Biography
Howard E. Koch, outstanding author of radio scripts, plays and screenplays, was born in New York City and grew up in Kingston, New York. He was a graduate of St. Stephen's College (now Bard College) and received a law degree from Columbia in 1925. While practicing law in Hartsdale, New York he began to write plays. Great Scott (1929), Give Us This Day (1933), and In Time To Come (1941) were produced on Broadway. His radio work in the 1930s as a writer for the CBS Mercury Theater on the Air included the famous Orson Welles radio drama The War Of the Worlds (1938), which caused a nationwide panic for its documentary-like portrayal of an invasion of monsters from the planet Mars.
In 1940 he launched his career in Hollywood, collaborating on the screenplay for The Sea Hawk (1940). Screenplays written since then include The Letter (1940), Sergeant York (1941), Casablanca (1942), Mission to Moscow (1943), Letter From an Unknown Woman (1948) and No Sad Songs for Me (1950). He won an Academy Award for collaboration on the best screenplay of 1942 for Casablanca.

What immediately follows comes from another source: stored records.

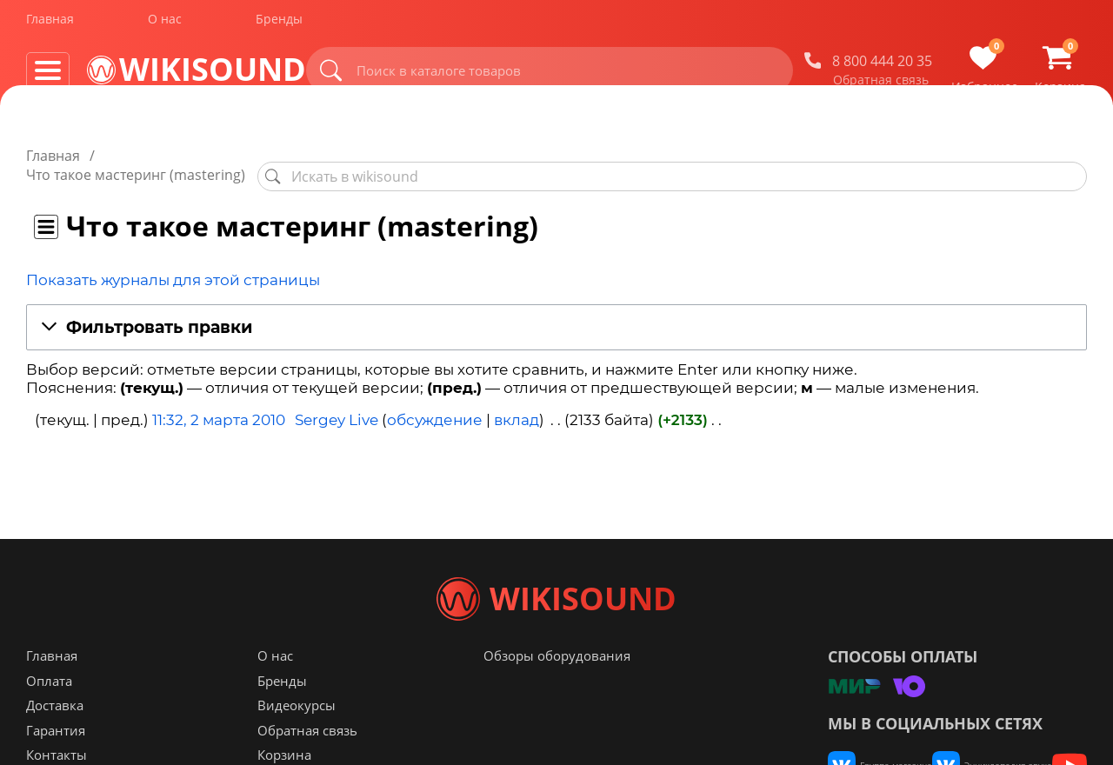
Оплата (49, 715)
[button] (556, 309)
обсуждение (435, 401)
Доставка (54, 739)
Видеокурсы (296, 739)
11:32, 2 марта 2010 (218, 401)
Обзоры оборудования (556, 690)
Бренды (279, 25)
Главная (50, 25)
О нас (165, 25)
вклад (516, 401)
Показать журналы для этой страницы (173, 260)
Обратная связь (881, 86)
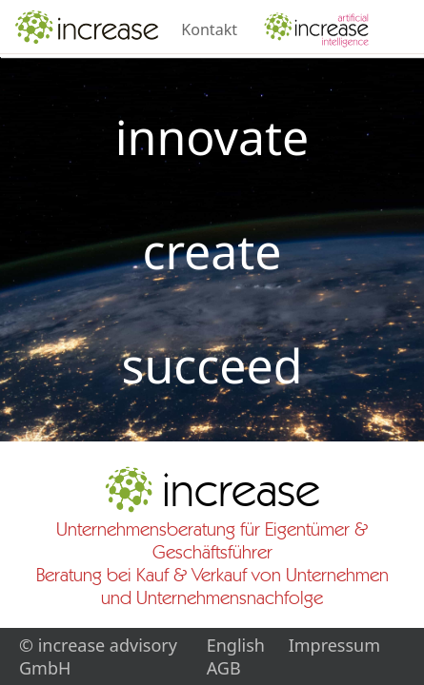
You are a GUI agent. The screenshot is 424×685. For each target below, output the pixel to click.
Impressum (334, 645)
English (236, 645)
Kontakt (209, 29)
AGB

Mission to Moscow eventually led to Koch's blacklisting in 1951. This wartime film, which portrayed Stalin and the Soviet Union positively, ironically was written at the request of President Roosevelt and Jack Warner. As a result of the blacklist, he moved with his family to Europe and eventually took up residence in the United Kingdom with other blacklisted writers where he wrote for five years for film and television under the pseudonyms "Peter Howard" and "Anne Rodney." In 1956, he returned to the United States and settled in Woodstock, New York, where he continued to write screenplays and books and remained actively committed to progressive political and social justice causes. Howard Koch died 1995 in Kingston, New York and is survived by wife, Anne and son, Peter.